Com’era il cielo sopra Auschwitz?

don Giuseppe Dossetti CeIS mic

Ognuno ha il suo cielo. Noi volgiamo lo sguardo in alto, per prevedere il clima della giornata: in questi giorni, abbiamo sperato di vedervi qualche nuvola, che preannunciasse il refrigerio della pioggia. In altri luoghi del mondo, il cielo era sporcato dalle scie degli aerei e dei missili. Il cielo è il nostro riferimento, ma anche il nostro limite: rimane sempre la domanda, che cosa ci sia oltre. C’è infatti un cielo dell’anima: le nostre speranze, i nostri timori, i valori in cui crediamo (come le stelle che orientano nel cammino); ma esso può essere oscurato dalle tante forme del male.

Come era il cielo dei prigionieri di Auschwitz? Come è il cielo di chi è vittima di abominevoli crudeltà subite per opera di altri esseri umani? E come diviene il cielo di chi visita le memorie, di chi esce da quei luoghi, chiedendosi come sia stato possibile?

C’è una via, per non soccombere: cercare di dimenticare, lasciarsi ingannare dalle fatue sirene che promettono felicità a buon mercato. Ma questo non è conforme alla dignità dell’uomo. Dobbiamo accettare che nel nostro cielo ci sia anche questo.

Ma è possibile, dopo aver incontrato tanto male, non vergognarsi di essere uomini?

Dobbiamo cercare, per il nostro cielo, altre luci, altri segni che ci orientino. Nei giorni scorsi, abbiamo ricordato la diabolica coincidenza della luce mortale di Hiroshima con la memoria liturgica della luce del Tabor, nella quale Gesù mostra una via diversa alla gloria, quella della mitezza e della consegna di sé alla volontà del Padre. Altri astri riflettono quella gloria.
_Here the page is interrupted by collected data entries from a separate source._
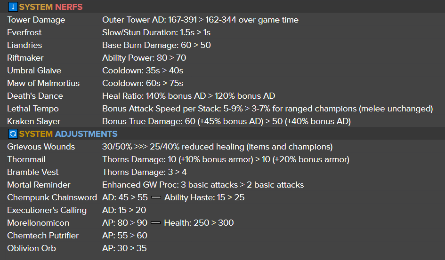Image resolution: width=445 pixels, height=260 pixels.
Task: Select the Morellonomicon item name
Action: 38,223
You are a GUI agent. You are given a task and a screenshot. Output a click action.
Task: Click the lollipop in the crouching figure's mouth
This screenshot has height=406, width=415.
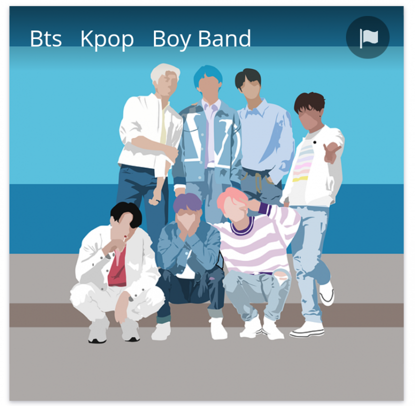click(125, 238)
Uno, porta il nome di Massimiliano Kolbe. Egli era un sacerdote polacco, prigioniero a Auschwitz. Durante una decimazione, si offrì al posto di un compagno, padre di famiglia: venne rinchiuso nel “bunker della fame” e, dopo una settimana, ucciso con un’iniezione di acido fenico. Il capo del campo aveva accettato la proposta di padre Kolbe come l’occasione di una sfida, tra la trionfante forza della malvagità e l’inerme parola evangelica. Massimiliano Kolbe e tanti altri hanno resistito anche per noi e ci consegnano, non un’ideologia religiosa, ma una luce che non si spegne, perché testimoniata fino all’estremo.
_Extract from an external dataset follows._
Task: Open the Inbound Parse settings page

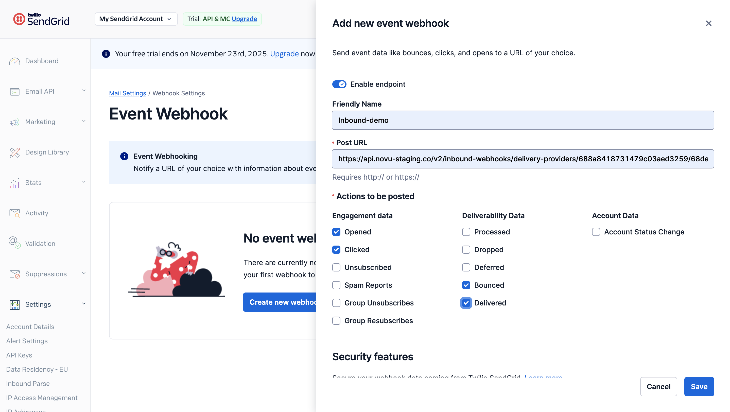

Massimiliano Kolbe viene ucciso il 14 agosto, la vigilia della festa dell’Assunzione di Maria al cielo. Ora, forse, comprendiamo il significato di questa espressione. Maria è la discepola di suo Figlio, perché lo accompagna nel difficile cammino della fede, condividendone la croce. Ella è consapevole che il suo dolore, come quello del Figlio, sono le doglie del parto: nasce un mondo nuovo, perché il cielo si apre, la barriera cade: solo questa è la via perché Dio possa rientrare nella storia dell’uomo. La sfida di Auschwitz si ripete, ma i protagonisti sono ora il mondo intero, con la sua storia di sangue e dolore, e Dio: fino a che punto l’uomo vale per te, abitatore di un cielo troppo alto, troppo distante? E, come se non bastasse, non hai orrore di questa tua creatura degenerata, segnata dalla superbia, dall’avidità, dalla violenza omicida?
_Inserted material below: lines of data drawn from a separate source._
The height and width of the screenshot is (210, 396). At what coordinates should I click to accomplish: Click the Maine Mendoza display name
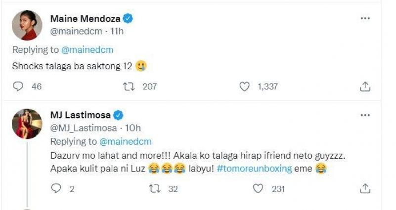[86, 19]
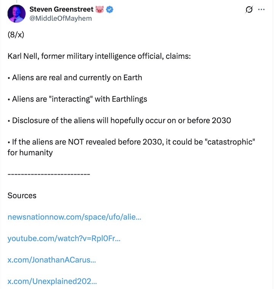Open the youtube.com/watch source link
Image resolution: width=274 pixels, height=289 pixels.
(64, 238)
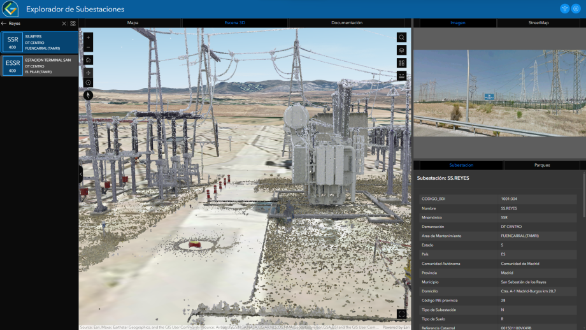This screenshot has height=330, width=586.
Task: Switch to the Mapa tab
Action: coord(132,23)
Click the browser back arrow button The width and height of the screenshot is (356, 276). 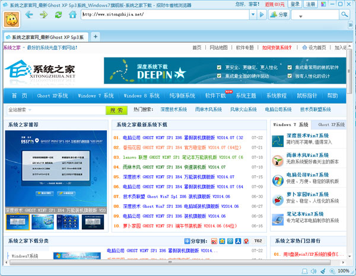[x=28, y=15]
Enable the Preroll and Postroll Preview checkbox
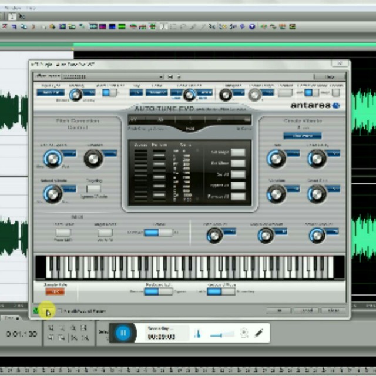 point(59,311)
La croce di Gesù è la risposta di Dio alla sfida, l’unica risposta possibile, perché il ponte si riapra, perché l’uomo, ogni uomo, possa credere che il perdono non è una parola vuota e che valga la pena insistere, testardamente, nell’impegno per la solidarietà e la giustizia.

In ogni generazione, ci sono le vittime innocenti, “coloro che hanno lavato le loro vesti nel sangue dell’Agnello”, come sta scritto nel libro dell’Apocalisse. Essi hanno vinto anche per noi. Il loro dolore si unisce a quello di Maria, per generare un popolo nuovo. Quanti padri e madri abbiamo, se appena sfogliamo il libro della nostra vita e il libro della vita della Chiesa! Maria richiama i suoi figli, sollecita la loro conversione, incoraggia i loro passi esitanti. Ella orienta i nostri sguardi e i nostri desideri a qualcosa che è al di là della storia, ma che è entrato nella storia. Ella come dice la liturgia della Chiesa, “risplende sul nostro cammino, segno di consolazione e di sicura speranza”. Nell’ultimo giorno terreno, sarà accanto a noi, per varcare la porta.